_What the task asks_:
Check each line of the entries below for the word "label" and state only how many lines have it.

_Dataset records_:
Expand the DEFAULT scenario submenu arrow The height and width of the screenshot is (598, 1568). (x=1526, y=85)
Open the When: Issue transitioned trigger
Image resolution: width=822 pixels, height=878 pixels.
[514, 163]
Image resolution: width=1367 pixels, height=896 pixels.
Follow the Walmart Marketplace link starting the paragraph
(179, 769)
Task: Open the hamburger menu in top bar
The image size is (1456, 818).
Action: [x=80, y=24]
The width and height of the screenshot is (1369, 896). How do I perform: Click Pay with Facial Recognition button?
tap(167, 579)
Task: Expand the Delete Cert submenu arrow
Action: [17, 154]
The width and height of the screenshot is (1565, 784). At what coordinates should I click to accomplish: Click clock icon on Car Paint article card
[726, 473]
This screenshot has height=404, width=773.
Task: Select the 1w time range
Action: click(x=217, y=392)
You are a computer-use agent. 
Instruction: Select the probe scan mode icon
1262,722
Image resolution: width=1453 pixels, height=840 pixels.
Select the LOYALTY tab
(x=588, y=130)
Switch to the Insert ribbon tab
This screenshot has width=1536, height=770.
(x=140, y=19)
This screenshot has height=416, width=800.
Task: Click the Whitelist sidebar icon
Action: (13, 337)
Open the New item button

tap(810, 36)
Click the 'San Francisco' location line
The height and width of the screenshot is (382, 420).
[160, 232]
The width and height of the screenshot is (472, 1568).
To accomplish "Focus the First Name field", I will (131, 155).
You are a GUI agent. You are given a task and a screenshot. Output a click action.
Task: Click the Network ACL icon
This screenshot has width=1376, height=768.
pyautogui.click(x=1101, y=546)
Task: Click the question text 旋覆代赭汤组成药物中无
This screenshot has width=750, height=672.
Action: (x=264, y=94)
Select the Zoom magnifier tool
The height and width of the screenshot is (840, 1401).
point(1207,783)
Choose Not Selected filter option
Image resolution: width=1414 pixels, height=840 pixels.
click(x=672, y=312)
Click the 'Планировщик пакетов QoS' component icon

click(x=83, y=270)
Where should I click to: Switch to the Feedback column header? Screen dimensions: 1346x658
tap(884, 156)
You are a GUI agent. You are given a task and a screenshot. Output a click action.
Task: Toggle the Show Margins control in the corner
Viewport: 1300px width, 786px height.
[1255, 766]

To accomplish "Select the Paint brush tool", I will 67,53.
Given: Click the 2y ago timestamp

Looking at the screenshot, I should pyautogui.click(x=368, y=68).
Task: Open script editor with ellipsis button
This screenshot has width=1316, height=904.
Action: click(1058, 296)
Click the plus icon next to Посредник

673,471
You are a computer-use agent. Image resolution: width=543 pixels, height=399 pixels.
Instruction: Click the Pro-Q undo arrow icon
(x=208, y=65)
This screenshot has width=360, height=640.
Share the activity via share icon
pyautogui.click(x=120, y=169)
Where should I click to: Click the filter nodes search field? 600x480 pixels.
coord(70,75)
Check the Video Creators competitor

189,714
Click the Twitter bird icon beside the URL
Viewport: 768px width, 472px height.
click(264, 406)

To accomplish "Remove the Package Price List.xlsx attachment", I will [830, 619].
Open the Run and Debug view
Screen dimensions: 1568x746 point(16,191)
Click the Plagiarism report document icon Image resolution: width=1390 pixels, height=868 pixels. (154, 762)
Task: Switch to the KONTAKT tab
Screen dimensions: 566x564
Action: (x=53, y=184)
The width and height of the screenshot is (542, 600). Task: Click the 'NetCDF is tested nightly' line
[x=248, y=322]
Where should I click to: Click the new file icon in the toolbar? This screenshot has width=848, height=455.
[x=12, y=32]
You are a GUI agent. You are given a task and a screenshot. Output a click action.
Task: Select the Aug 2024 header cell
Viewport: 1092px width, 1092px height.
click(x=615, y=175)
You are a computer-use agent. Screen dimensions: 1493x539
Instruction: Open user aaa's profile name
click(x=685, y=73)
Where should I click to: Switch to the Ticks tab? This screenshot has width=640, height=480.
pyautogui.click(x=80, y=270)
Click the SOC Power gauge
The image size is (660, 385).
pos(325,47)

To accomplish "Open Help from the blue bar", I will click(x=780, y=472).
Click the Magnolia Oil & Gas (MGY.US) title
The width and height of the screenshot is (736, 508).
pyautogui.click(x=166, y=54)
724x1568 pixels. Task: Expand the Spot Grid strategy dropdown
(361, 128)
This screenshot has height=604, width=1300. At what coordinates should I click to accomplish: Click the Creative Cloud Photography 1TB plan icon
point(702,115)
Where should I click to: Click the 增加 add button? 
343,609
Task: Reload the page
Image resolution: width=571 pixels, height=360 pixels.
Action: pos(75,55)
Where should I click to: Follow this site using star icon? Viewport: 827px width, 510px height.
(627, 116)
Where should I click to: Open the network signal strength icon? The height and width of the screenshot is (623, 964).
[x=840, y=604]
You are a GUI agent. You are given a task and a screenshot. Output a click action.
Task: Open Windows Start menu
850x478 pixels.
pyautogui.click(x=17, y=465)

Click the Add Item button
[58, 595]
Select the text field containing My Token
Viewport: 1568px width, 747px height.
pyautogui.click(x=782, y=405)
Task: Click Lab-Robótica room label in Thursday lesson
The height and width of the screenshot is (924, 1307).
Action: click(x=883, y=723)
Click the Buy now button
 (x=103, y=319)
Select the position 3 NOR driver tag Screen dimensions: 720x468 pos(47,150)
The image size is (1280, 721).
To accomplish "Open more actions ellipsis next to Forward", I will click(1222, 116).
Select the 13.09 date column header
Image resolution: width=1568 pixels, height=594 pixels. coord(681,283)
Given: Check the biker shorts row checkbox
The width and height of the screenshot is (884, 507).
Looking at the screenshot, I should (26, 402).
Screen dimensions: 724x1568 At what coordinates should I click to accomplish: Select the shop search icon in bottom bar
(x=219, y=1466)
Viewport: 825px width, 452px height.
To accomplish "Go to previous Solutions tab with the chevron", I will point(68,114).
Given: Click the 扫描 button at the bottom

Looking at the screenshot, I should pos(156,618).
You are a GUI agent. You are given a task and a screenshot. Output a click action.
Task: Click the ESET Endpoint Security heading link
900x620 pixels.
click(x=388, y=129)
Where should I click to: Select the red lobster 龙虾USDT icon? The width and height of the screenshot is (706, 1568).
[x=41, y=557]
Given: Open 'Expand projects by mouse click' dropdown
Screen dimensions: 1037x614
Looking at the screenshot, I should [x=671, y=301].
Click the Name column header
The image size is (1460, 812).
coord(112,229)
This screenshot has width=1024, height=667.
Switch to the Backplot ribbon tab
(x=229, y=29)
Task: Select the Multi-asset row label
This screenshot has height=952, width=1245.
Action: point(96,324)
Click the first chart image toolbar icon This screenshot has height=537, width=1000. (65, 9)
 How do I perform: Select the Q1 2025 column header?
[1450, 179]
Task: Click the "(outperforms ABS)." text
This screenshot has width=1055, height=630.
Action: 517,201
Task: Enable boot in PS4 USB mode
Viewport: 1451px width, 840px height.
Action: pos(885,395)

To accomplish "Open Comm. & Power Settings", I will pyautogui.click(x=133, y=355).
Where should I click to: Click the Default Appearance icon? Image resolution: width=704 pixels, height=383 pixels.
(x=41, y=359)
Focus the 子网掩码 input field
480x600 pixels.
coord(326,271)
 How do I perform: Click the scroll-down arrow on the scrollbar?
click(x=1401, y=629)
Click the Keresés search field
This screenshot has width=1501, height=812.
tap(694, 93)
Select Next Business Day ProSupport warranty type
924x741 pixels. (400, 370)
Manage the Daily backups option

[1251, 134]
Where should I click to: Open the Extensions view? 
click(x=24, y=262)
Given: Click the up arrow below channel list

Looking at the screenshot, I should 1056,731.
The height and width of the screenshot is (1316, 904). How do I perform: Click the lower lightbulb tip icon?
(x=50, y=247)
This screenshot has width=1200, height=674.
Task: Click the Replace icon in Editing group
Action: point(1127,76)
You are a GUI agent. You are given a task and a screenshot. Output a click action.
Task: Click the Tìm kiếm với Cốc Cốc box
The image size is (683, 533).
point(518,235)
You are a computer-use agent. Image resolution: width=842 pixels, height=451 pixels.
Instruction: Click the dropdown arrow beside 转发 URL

_Result below_:
2